▶ _TEXTE CITÉ_:
——————————

La rue c'est aussi chez moi !
Le temps d'un été, sur un quartier politique de la ville, un terrain d'aventure a vu le jour. Un terrain d'aventure est un espace de construction pour petite·s et grand-es, où du matériel est mis à disposition sur un espace défini, dans l'espace public. Ce terrain a vu près de 1000 personnes différentes sur ces 2 mois d'ouverture, faisant pâlir les taux d'accueils des structures « en dedans » du paysage de l'animation.
Le quartier où a été implanté ce terrain d'aventure n'est pas anodin : Belle - Beille , à Angers, premier quartier populaire où ont été construits des grands ensembles (HLM). Le quartier de Belle-Beille sort de terre à la fin des années 70 grâce à la synergie des politiques de l’époque et des urbanistes locaux. Les premiers quartiers sortent de terre.
En parallèle, des terrains d’aventures voient le jour sur les friches laissées à l’abandon aux abords des grands ensembles, proches des lieux d’habitations, proches des gens.
Sans portes ni murs, sous les fenêtres
Les Terrains d’aventure, zone de jeux pour les enfants mis en place par les adultes ont au fil du temps été remplacés tantôt par des parkings, tantôt par des immeubles. Les enfants ont petit à petit été amenés dans les structures collectives (ACM) pour les familles ayant les moyens, mais les autres ?
Les autres, de leurs dires, s’ennuient pas mal l’été dans le quartier.
A la différence de la plupart des structures et espaces dédiés aux loisirs et aux vacances aujourd’hui en France, sur le terrain de Belle Beille, pas besoin d’inscription , pas de prix même modique, pas d'horaires (hormis ceux de présence des anims' mais le terrain est accessible sans eux et elles) ou de file d’attente.
Cet espace rompt avec les structures classiques type « accueils de loisirs » ou « centres socio-culturels » par plusieurs points.
D'abord, l'absence de murs et de portes à franchir pour y entrer et en sortir, au-delà du symbole, l’animation « hors les murs » offre la possibilité d’être là où sont les habitant.e.s, au pied de leurs immeubles, à portée de voix de leurs fenêtres. L’espace de loisirs n’est plus un endroit où l’on va, on l’on s'inscrit, mais notre lieu de vie devient espace de loisirs, espace de notre vie quotidienne.
Ensuite, il permet à chaque personne de pouvoir, sur cet espace, en bas de chez eux/ elles de choisir. Le choix de venir ou de ne pas venir, le choix de modifier / transformer son lieu de vie. Et au fil du temps, un mini village voit le jour au pied des immeubles, avec son auberge, son bar et sa cabane de sieste.

——————————

▶ _DONNÉES FOURNIES_:

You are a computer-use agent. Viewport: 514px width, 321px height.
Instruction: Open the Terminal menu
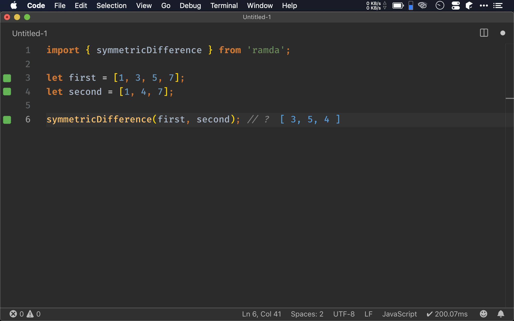coord(224,6)
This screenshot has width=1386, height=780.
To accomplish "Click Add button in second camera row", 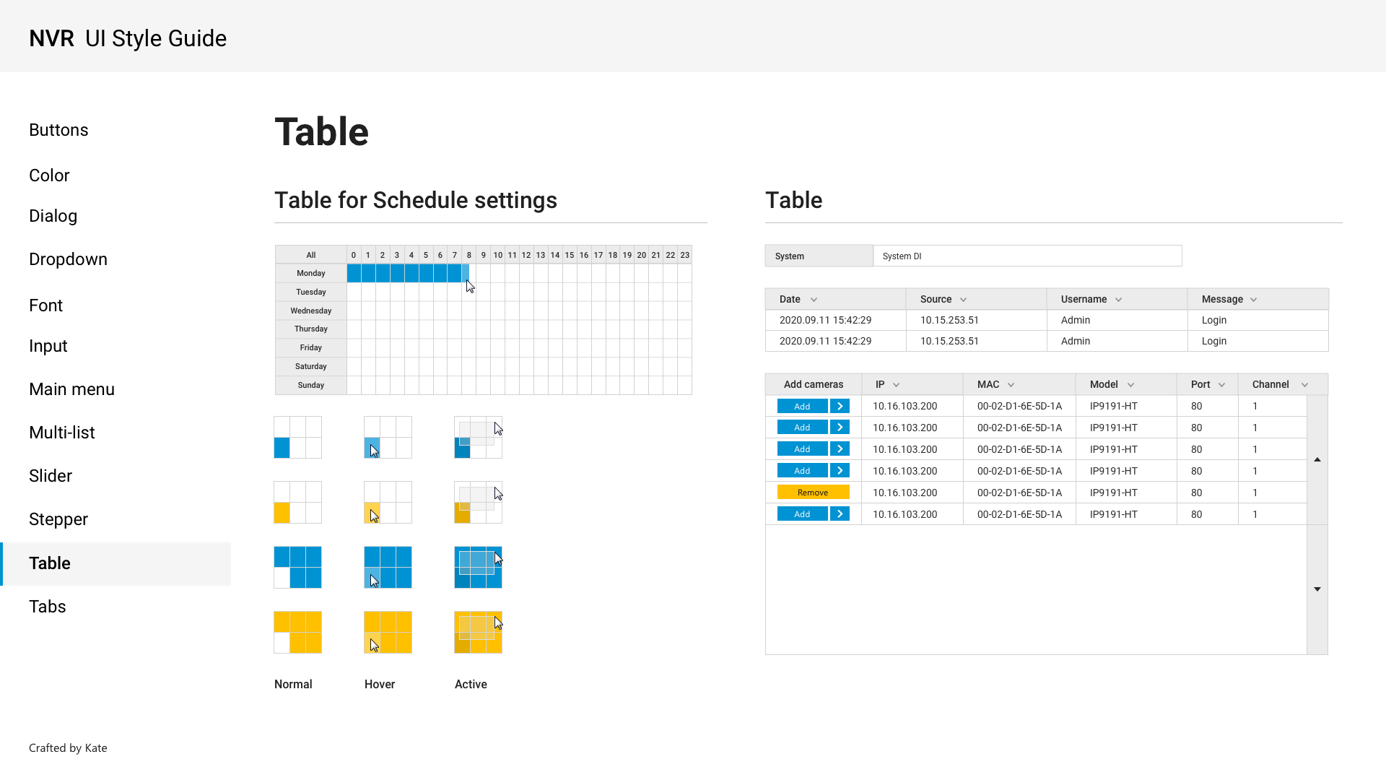I will (802, 428).
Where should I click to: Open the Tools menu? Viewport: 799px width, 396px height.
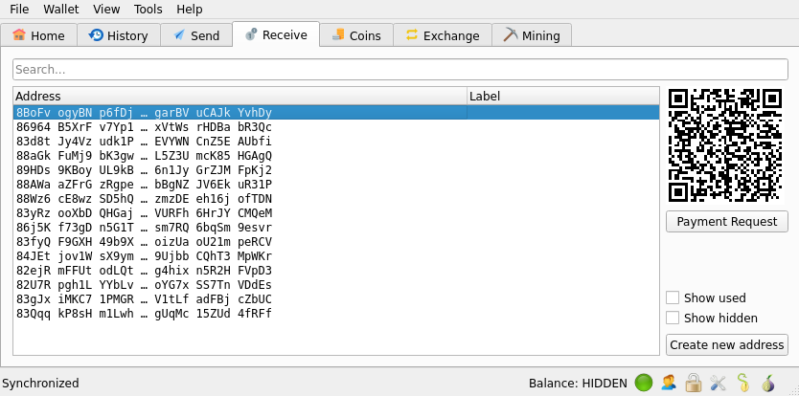pos(148,9)
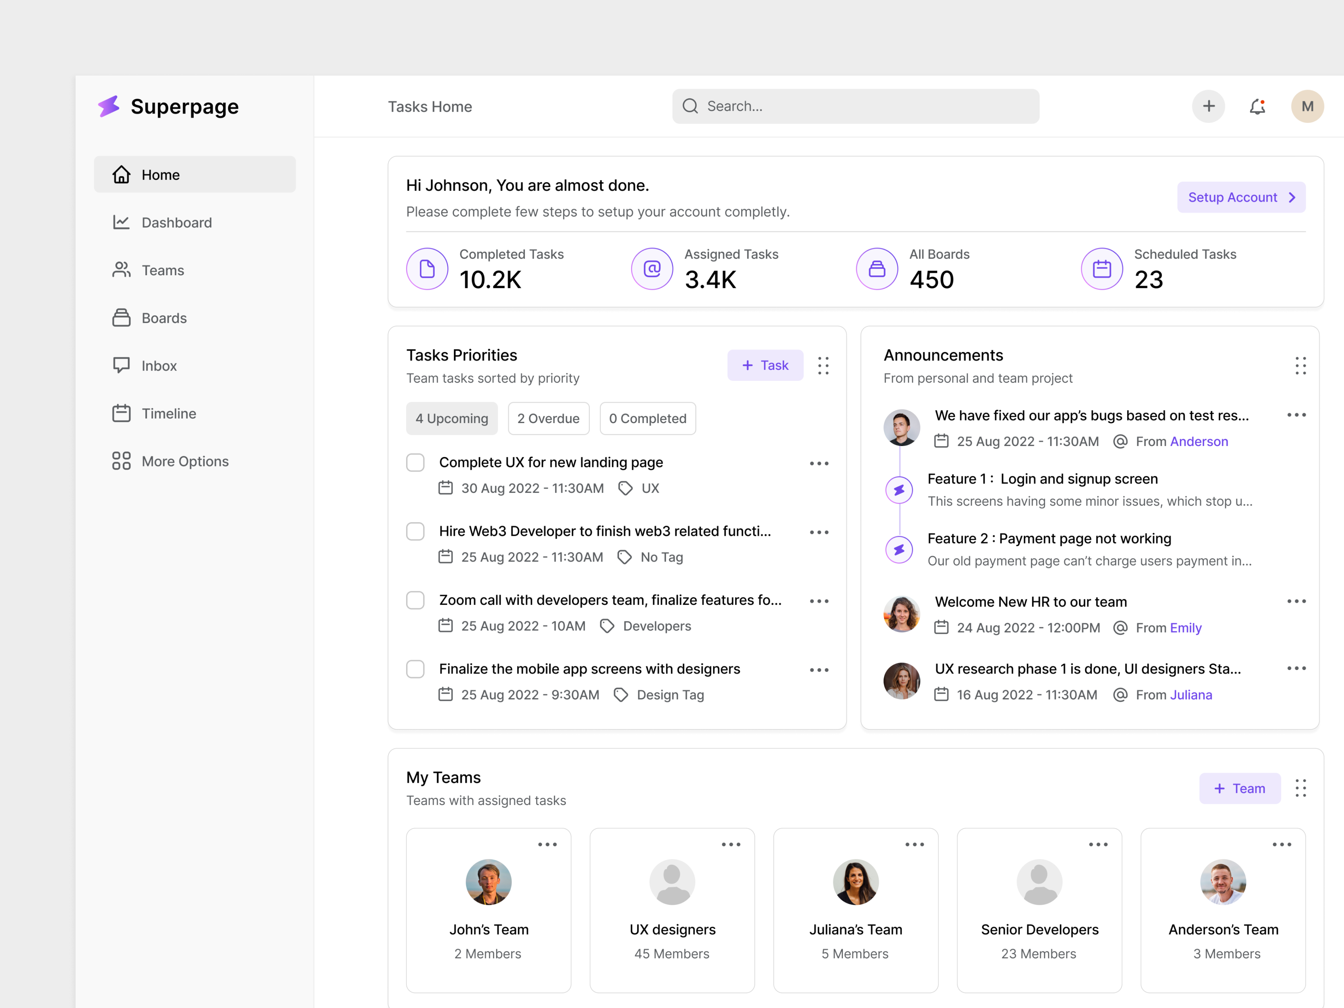The image size is (1344, 1008).
Task: Select the 0 Completed filter tab
Action: click(x=648, y=418)
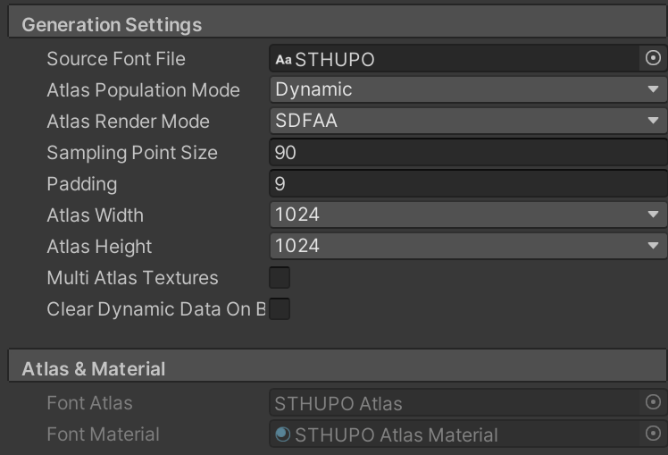Click the Padding field showing 9

tap(468, 183)
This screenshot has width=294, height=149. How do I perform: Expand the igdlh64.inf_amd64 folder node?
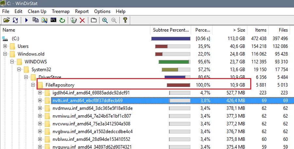(40, 93)
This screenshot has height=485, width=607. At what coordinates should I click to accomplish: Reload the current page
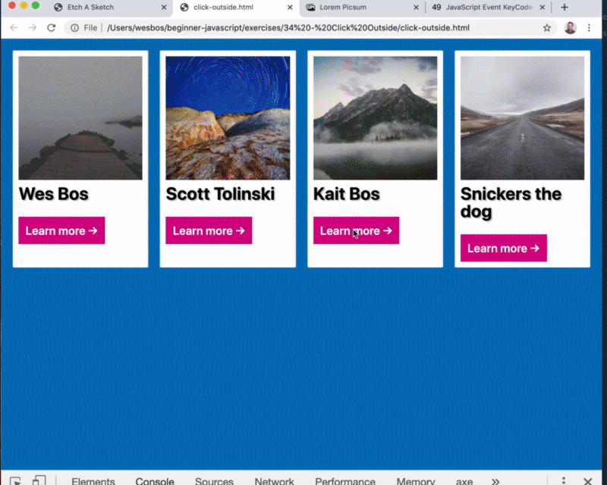click(52, 28)
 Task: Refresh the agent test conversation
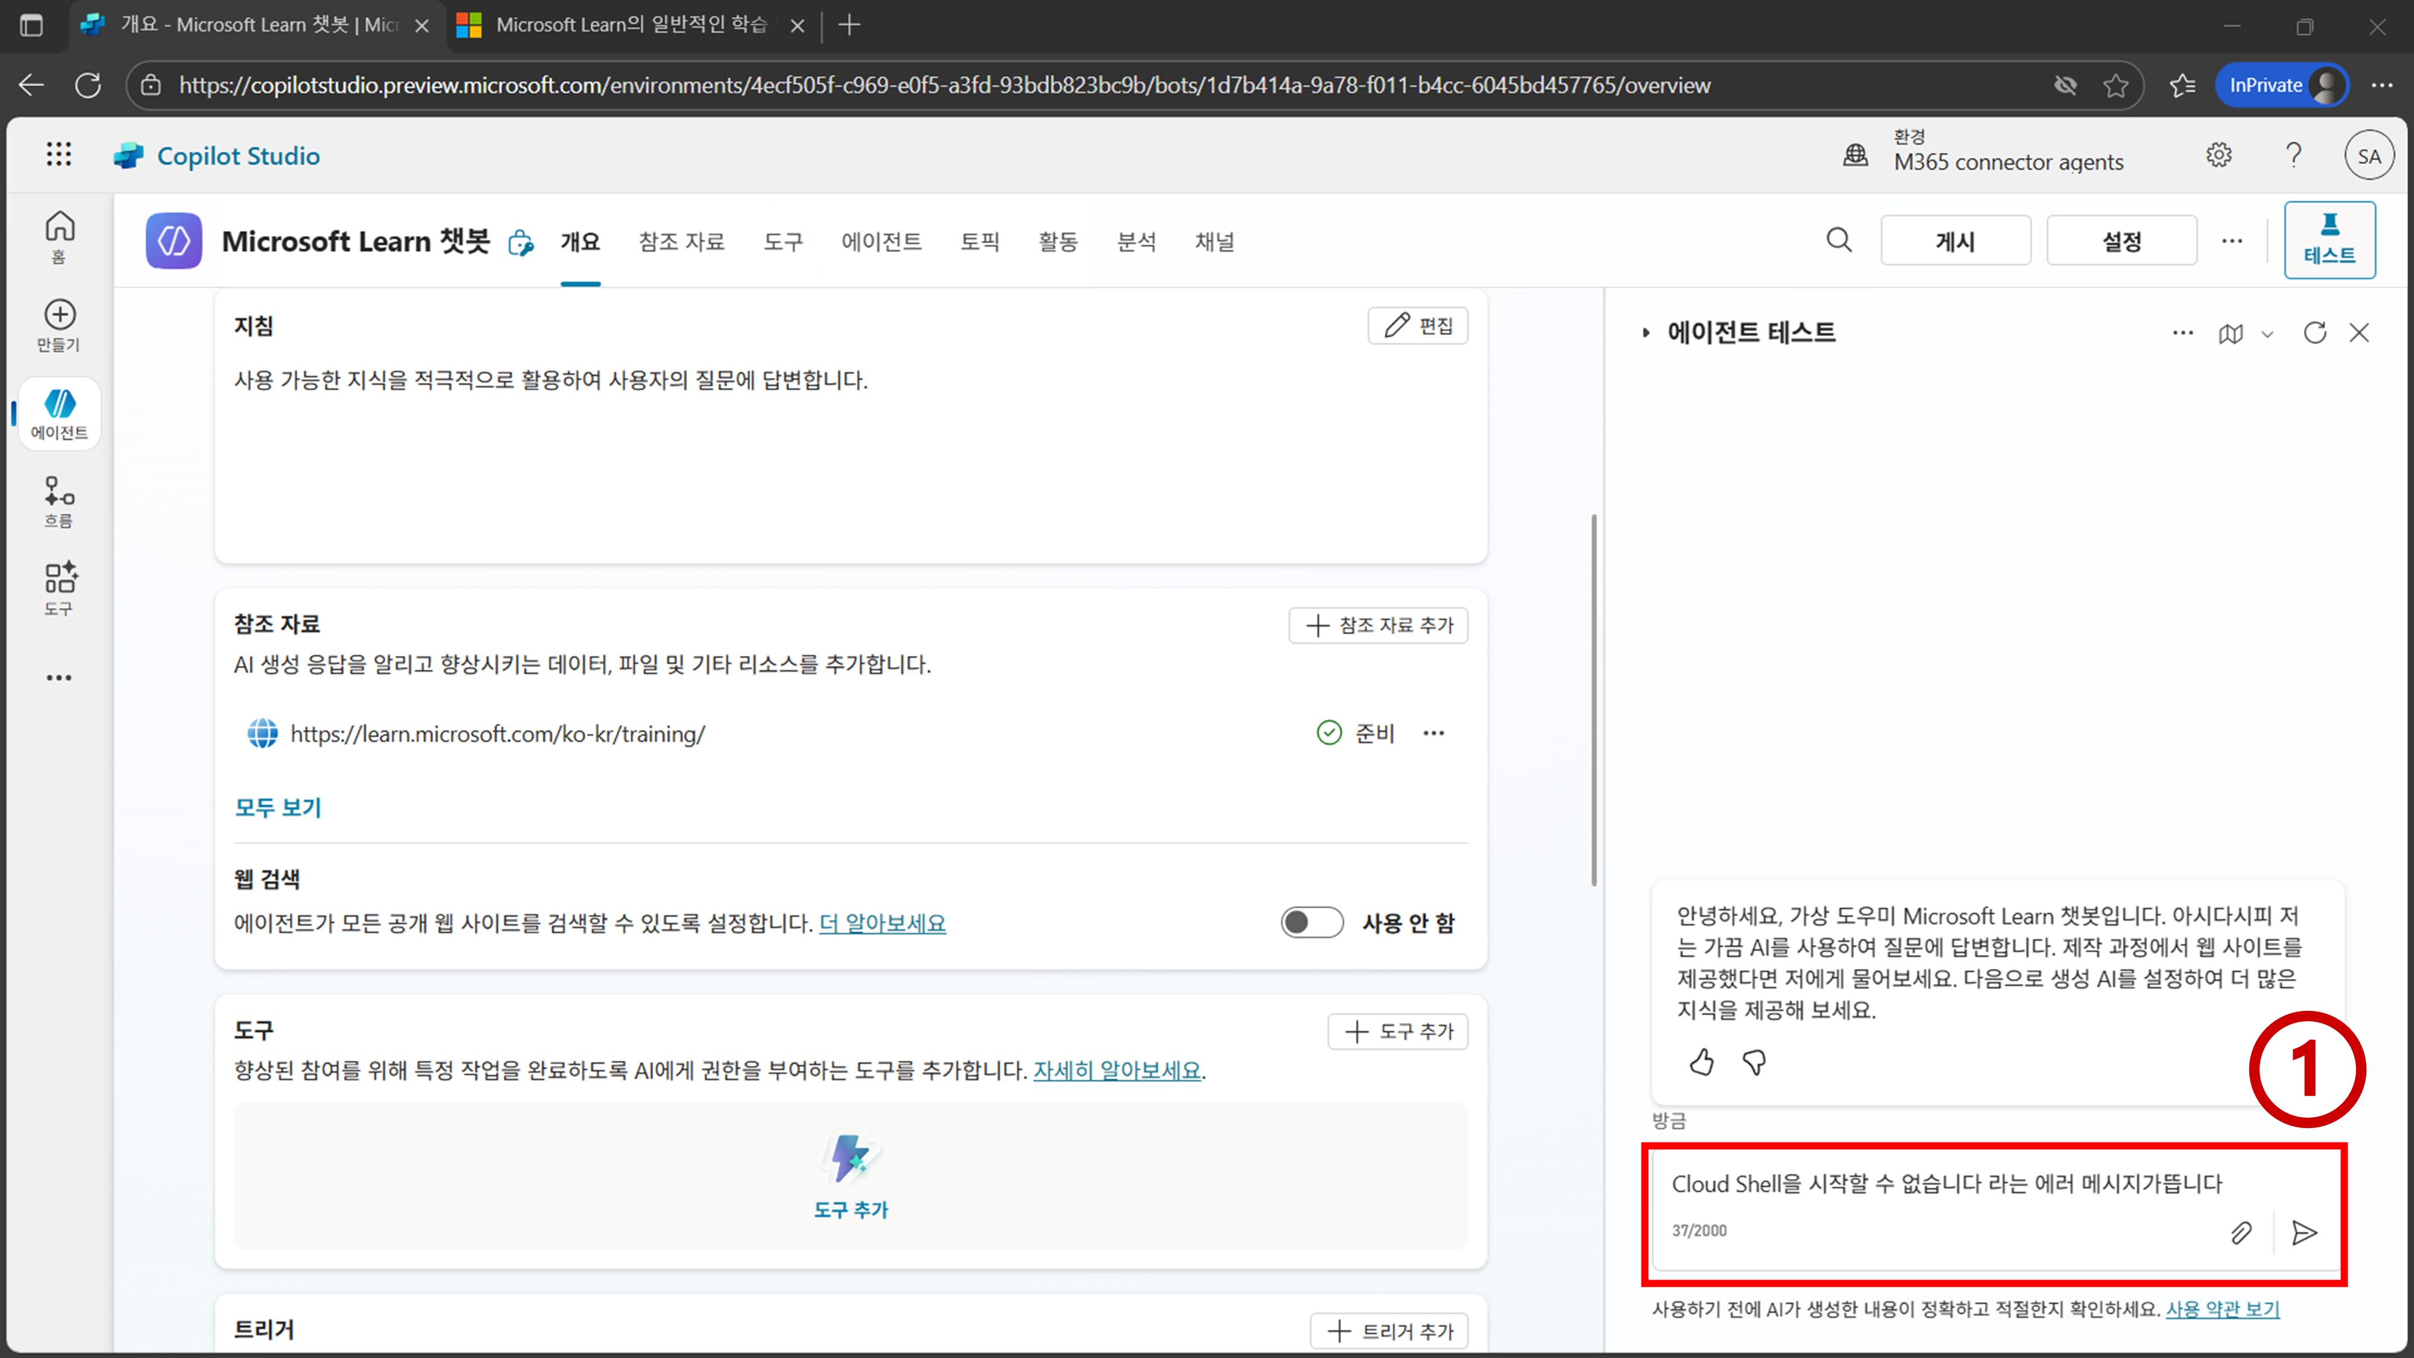point(2315,333)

——————————

▶ _TRAVAIL À FAIRE_:
• a. Réécrivez sous forme de liste le paragraphe du texte sur le terrain d'aventure de Belle-Beille qui commence par « Ensuite, il permet », en conservant ses faits principaux.
• b. Traduisez en anglais la phrase suivante, tirée du texte sur le terrain d'aventure de Belle-Beille : « Les autres, de leurs dires, s'ennuient pas mal l'été dans le quartier. »
• c. Reprenez le texte sur le terrain d'aventure de Belle-Beille à la suite de sa dernière phrase.

▶ _EXERCICES CORRIGÉS_:
• a.
- Sur cet espace, en bas de chez elle, chaque personne peut choisir.
- Elle choisit de venir ou de ne pas venir.
- Elle choisit de modifier ou de transformer son lieu de vie.
- Au fil du temps, un mini village apparaît au pied des immeubles, avec son auberge, son bar et sa cabane de sieste.

• b. The others, by their own account, get rather bored in the neighborhood during the summer.

• c.
Un espace à s'approprier
Henry Lefebvre (philosophe, sociologue et géographe français), souvent présenté comme l’inventeur du droit à la ville dit « l'espace (social) est un produit (social) », l'espace est bien évidemment politique : il s’agit à la fois d’un produit et d’un enjeu politique. C’est un espace qu’il faut s’approprier, se réapproprier, pour qu'il redevienne un espace social. Il est « produit social » car il est le concours des urbanistes et des politiques locales ou nationales ; l’aménagement de l’espace public est souvent conçu de manière à valoriser les rapports marchands en tentant de normer la pratique sociale et donc d’asseoir des rapports de domination dans les pratiques sociales.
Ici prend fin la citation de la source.